Engine power suddenly drained away, and there was no choice other than to veer the car to the right and coast onto the hard shoulder. A quick glance at the fuel gauge confirmed what we already knew, that there was plenty of diesel in the tank. It wasn’t a fuel shortage problem. So what was it? Diagnosing the cause of breakdown was beyond our mutual abilities. We motoring writers may know rather a lot about cars, but we’re not qualified mechanics, and whatever was wrong was beyond our skill set to solve. This was also before the days of mobile phones, and in a mountainous part of Italy where they probably wouldn’t have worked anyway.
So, no choice but to await help, and happily it arrived quickly. Colleagues in another of the launch’s test cars appeared in the distance and we eagerly flagged them down. Locking our stranded vehicle, we jumped into the back of theirs, and bagged a welcome lift to the event venue to let our hosts know where to locate the car.
Oh dear. When we told them what had happened, the blood drained from their faces, and the welcoming smiles turned to aghast looks.
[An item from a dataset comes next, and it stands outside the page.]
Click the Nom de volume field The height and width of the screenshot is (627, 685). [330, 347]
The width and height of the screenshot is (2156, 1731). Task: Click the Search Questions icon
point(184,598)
Apparently that particular stretch of autostrada was renowned both for mysterious breakdowns and for the rapid disappearance of any vehicle unfortunate enough to be left there, magicked away by predatory criminal low-loaders reputed to patrol the area. A blizzard of activity followed, during which launch personnel rushed off to retrieve the errant car. Alas, on arrival at the section of hard shoulder where we had left it, there was only empty tarmac.
That was an event memorable for all the wrong reasons. The car wasn’t especially smile-worthy either. But back then, any Fiat Group launch was usually something a bit special. Mighty Fiat carried a lot of clout in its native Italy and had the power and influence to lay on some pretty memorable experiences for its international guests attending car launch events.
Want to showcase your new model to a cynical bunch of seen-it-all car hacks? Make both them and the car feel special by choosing an excitingly twisty single-track road to show off the vehicle’s dynamics. Then close the road to all other traffic. Officially. With local police on hand to enforce the closure. Next, do the same on a stretch of autostrada. Close it to all other traffic for that day, then wave the journos in their test cars onto their own private temporary test track. Speed limit? What speed limit!
Admittedly I have also driven on a closed section of motorway here in the UK, but the circumstances were somewhat different. It was the Surrey section of the M25, the final piece of it that completed its 122-miles loop around London. Before it had its official public opening, we filmed a group car test for Top Gear on a stretch of about-to-be-M25 near Leatherhead. That felt very special, and a proud memory whenever I drive the same stretch.
But perhaps my favourite memory of driving somewhere special was the time we crossed an empty desert in southern Egypt. There was no road for much of the way, just hard flat sand with a wide open view for miles ahead. It was a thrillingly unusual place to experience, and at a rapid pace! It was a Peugeot event and at a time when their car launches were always adventurous.
Alas, too adventurous for some. An intrepid colleague decided that such a vast empty place deserved a novel approach. He closed his eyes, kept them closed and put his foot down. The thrill!
A couple of miles ahead, in the middle of that huge emptiness, there was just one very large rock. Yes, you’ve guessed it.